Chiba S, Simmons T W, Levy M N
Arch Int Physiol Biochim. 1976 Feb;84(1):81-8. doi: 10.3109/13813457609072349.
(1) Using isolated, blood-perfused atrium preparation of dogs, the effect of ischemia on sinus rate was studied in ten preparations. Cessation of atrial perfusion usually induced gradual deceleration of the sinus rate which was not blocked by atropine. Occasionally, brief and slight sinus acceleration was initially observed in three of ten atrium preparations. This positive chronotropic effect was not blocked by a beta-adrenoceptor blocking agent, propranolol. (2) In every preparation, just after release of occlusion, there was an initial profound sinus deceleration, occasionally followed by oscillatory changes in sinus rate. (3) The chronotropic response pattern induced by temporary occlusion and release of the sinus node artery was not influenced by propranolol, phenoxybenzamine or atropine treatment. (4) These results suggest that ischemia exerts its principal effect directly on the sino auricular node pacemaker cells, rather than on neighboring nerve endings.

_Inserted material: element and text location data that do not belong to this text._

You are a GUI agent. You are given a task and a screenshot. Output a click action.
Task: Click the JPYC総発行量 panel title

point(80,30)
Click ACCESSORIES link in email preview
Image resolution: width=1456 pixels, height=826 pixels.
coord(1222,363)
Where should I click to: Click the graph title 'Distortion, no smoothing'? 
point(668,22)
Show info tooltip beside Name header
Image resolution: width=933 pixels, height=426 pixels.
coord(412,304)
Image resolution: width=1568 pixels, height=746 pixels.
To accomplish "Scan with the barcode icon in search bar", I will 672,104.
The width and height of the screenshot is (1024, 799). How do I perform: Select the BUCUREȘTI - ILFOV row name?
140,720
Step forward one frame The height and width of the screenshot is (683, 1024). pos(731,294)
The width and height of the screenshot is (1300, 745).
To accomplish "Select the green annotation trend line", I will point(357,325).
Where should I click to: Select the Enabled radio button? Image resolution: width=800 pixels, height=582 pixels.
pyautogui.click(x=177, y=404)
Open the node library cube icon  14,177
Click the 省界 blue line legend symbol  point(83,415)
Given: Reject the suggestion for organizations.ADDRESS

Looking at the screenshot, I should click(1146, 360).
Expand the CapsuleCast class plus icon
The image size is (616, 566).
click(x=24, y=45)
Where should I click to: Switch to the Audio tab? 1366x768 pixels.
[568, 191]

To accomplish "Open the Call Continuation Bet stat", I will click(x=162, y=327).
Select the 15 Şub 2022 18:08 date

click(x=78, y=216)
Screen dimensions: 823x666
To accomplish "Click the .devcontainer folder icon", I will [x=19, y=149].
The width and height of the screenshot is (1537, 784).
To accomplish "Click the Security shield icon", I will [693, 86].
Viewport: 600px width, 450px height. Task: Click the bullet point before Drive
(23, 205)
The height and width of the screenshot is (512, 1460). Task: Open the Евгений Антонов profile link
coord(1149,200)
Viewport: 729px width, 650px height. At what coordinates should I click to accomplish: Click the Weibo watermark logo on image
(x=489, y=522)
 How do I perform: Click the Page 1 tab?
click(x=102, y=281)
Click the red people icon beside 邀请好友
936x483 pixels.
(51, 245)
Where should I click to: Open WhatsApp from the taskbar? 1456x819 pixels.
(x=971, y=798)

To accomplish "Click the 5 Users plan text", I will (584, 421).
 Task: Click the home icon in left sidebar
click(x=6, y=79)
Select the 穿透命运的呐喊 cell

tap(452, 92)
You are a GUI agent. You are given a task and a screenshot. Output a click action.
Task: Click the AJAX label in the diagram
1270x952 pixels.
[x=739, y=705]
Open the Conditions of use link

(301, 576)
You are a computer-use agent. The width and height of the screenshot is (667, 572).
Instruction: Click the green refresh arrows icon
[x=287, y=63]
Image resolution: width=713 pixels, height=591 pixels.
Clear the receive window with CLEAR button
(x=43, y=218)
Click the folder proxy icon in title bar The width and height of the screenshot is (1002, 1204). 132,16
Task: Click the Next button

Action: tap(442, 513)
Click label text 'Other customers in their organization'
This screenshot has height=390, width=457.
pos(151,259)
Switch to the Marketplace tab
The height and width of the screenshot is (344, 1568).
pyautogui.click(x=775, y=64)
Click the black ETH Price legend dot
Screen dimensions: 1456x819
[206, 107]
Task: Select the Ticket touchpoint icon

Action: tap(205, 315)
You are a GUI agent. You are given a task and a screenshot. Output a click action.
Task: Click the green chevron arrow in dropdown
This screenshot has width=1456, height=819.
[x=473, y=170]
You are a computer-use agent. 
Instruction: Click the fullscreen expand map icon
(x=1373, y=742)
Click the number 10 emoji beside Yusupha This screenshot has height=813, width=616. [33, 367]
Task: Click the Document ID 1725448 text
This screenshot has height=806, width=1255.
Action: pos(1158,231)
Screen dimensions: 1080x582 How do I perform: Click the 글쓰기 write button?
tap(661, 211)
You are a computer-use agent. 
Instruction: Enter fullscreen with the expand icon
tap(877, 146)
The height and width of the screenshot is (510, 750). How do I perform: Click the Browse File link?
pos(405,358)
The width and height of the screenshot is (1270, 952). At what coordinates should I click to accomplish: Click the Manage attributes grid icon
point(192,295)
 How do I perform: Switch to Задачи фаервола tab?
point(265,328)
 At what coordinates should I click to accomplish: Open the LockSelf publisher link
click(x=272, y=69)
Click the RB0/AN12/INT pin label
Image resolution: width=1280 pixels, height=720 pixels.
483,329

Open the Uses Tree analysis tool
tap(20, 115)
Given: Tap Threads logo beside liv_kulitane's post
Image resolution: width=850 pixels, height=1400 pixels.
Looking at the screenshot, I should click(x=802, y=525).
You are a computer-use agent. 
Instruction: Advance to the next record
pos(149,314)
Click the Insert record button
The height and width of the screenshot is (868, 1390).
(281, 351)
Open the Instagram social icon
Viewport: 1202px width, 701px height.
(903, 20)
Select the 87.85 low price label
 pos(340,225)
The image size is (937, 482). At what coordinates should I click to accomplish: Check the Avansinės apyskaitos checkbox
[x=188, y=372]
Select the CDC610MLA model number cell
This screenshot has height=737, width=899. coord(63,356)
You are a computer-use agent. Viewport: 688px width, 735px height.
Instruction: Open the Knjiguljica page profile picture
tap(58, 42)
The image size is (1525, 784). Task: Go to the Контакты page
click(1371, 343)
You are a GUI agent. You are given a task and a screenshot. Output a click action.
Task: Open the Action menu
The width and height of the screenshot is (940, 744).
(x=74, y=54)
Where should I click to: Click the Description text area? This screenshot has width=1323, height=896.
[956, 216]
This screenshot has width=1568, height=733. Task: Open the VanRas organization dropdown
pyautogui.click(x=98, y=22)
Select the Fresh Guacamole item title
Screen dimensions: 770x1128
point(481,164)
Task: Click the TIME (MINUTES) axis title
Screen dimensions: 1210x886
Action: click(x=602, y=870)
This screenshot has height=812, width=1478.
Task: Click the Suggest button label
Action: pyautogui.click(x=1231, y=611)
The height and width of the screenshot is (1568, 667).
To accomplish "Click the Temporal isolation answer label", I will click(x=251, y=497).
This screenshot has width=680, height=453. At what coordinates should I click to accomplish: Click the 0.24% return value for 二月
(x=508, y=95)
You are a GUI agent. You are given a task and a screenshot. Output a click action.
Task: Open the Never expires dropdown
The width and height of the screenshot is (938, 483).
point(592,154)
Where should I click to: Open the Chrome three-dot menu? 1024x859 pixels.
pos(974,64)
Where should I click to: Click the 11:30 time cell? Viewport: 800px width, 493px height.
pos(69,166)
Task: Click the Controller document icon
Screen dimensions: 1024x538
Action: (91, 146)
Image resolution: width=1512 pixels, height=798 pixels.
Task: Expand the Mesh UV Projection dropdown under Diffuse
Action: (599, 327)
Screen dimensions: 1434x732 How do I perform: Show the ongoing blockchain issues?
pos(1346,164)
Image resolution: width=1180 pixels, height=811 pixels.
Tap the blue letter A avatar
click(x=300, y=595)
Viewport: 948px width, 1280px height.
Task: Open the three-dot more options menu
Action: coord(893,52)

(1) 利用犬的离体、血液灌注心房标本,在10个标本中研究了缺血对窦性心率的影响。停止心房灌注通常会导致窦性心率逐渐减慢,且阿托品不能阻断这种减慢。偶尔,在10个心房标本中有3个最初观察到短暂而轻微的窦性加速。这种正性变时作用不能被β-肾上腺素能受体阻滞剂普萘洛尔阻断。(2) 在每个标本中,刚解除阻塞后,最初都有显著的窦性减慢,偶尔随后会出现窦性心率的振荡变化。(3) 临时阻塞和松开窦房结动脉所诱导的变时反应模式不受普萘洛尔、酚苄明或阿托品处理的影响。(4) 这些结果表明,缺血的主要作用是直接作用于窦房结起搏细胞,而不是邻近的神经末梢。